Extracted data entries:
++++++
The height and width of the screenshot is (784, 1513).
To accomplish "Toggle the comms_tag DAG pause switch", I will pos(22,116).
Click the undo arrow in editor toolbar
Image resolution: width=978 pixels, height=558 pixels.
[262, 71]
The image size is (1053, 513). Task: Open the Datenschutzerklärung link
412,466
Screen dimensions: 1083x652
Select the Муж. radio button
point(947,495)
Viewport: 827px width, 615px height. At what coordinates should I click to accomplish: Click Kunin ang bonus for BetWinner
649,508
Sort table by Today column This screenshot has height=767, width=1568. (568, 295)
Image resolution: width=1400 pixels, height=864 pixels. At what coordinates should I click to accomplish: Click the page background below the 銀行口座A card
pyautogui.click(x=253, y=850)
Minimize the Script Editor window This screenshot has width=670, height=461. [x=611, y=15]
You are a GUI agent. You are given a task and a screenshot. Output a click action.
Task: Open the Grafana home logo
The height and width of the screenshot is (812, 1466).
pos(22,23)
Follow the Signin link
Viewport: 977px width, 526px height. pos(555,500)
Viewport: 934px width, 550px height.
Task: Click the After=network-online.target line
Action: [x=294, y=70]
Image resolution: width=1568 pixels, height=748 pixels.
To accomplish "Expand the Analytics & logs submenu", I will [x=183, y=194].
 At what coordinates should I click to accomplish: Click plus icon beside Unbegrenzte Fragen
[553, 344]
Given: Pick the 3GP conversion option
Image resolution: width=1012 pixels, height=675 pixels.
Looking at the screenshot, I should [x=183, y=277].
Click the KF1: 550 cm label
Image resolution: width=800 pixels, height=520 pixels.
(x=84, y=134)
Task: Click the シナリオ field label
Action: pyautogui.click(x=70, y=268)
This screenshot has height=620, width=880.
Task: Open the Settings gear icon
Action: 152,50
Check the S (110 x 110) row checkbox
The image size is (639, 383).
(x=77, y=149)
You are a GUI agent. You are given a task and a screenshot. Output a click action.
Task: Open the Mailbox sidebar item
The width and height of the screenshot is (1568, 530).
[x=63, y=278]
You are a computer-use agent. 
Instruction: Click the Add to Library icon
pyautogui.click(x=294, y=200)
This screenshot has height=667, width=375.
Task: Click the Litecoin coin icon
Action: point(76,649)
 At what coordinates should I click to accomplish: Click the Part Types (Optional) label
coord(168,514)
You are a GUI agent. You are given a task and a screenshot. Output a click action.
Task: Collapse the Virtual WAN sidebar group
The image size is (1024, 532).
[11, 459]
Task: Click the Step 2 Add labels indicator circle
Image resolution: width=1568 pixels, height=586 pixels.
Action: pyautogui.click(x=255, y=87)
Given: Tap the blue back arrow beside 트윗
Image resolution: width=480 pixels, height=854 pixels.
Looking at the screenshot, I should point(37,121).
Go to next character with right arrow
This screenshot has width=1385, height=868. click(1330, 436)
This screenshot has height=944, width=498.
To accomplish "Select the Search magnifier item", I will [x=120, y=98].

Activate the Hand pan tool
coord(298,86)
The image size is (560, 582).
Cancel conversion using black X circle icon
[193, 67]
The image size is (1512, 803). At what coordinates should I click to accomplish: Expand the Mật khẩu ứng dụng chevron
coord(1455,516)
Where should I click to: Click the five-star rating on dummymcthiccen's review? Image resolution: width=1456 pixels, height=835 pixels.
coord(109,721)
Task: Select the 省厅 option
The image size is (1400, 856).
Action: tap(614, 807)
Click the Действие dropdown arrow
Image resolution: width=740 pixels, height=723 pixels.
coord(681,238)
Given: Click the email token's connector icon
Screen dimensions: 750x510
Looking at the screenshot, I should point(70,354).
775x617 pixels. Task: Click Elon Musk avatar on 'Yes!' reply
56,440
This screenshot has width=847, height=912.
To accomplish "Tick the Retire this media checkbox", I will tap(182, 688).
++++++
_Instructions for the task_: Write out the lines of the entries, word for word, from the first through the one containing "You are a computer-use agent.", and stop at that line.

_The answer_:
The height and width of the screenshot is (784, 1513).
To accomplish "Toggle the comms_tag DAG pause switch", I will pos(22,116).
Click the undo arrow in editor toolbar
Image resolution: width=978 pixels, height=558 pixels.
[262, 71]
The image size is (1053, 513). Task: Open the Datenschutzerklärung link
412,466
Screen dimensions: 1083x652
Select the Муж. radio button
point(947,495)
Viewport: 827px width, 615px height. At what coordinates should I click to accomplish: Click Kunin ang bonus for BetWinner
649,508
Sort table by Today column This screenshot has height=767, width=1568. (568, 295)
Image resolution: width=1400 pixels, height=864 pixels. At what coordinates should I click to accomplish: Click the page background below the 銀行口座A card
pyautogui.click(x=253, y=850)
Minimize the Script Editor window This screenshot has width=670, height=461. [x=611, y=15]
You are a GUI agent. You are given a task and a screenshot. Output a click action.
Task: Open the Grafana home logo
The height and width of the screenshot is (812, 1466).
pos(22,23)
Follow the Signin link
Viewport: 977px width, 526px height. pos(555,500)
Viewport: 934px width, 550px height.
Task: Click the After=network-online.target line
Action: [x=294, y=70]
Image resolution: width=1568 pixels, height=748 pixels.
To accomplish "Expand the Analytics & logs submenu", I will [x=183, y=194].
 At what coordinates should I click to accomplish: Click plus icon beside Unbegrenzte Fragen
[553, 344]
Given: Pick the 3GP conversion option
Image resolution: width=1012 pixels, height=675 pixels.
Looking at the screenshot, I should [x=183, y=277].
Click the KF1: 550 cm label
Image resolution: width=800 pixels, height=520 pixels.
(x=84, y=134)
Task: Click the シナリオ field label
Action: pyautogui.click(x=70, y=268)
This screenshot has height=620, width=880.
Task: Open the Settings gear icon
Action: 152,50
Check the S (110 x 110) row checkbox
The image size is (639, 383).
(x=77, y=149)
You are a GUI agent. You are given a task and a screenshot. Output a click action.
Task: Open the Mailbox sidebar item
The width and height of the screenshot is (1568, 530).
[x=63, y=278]
You are a computer-use agent. 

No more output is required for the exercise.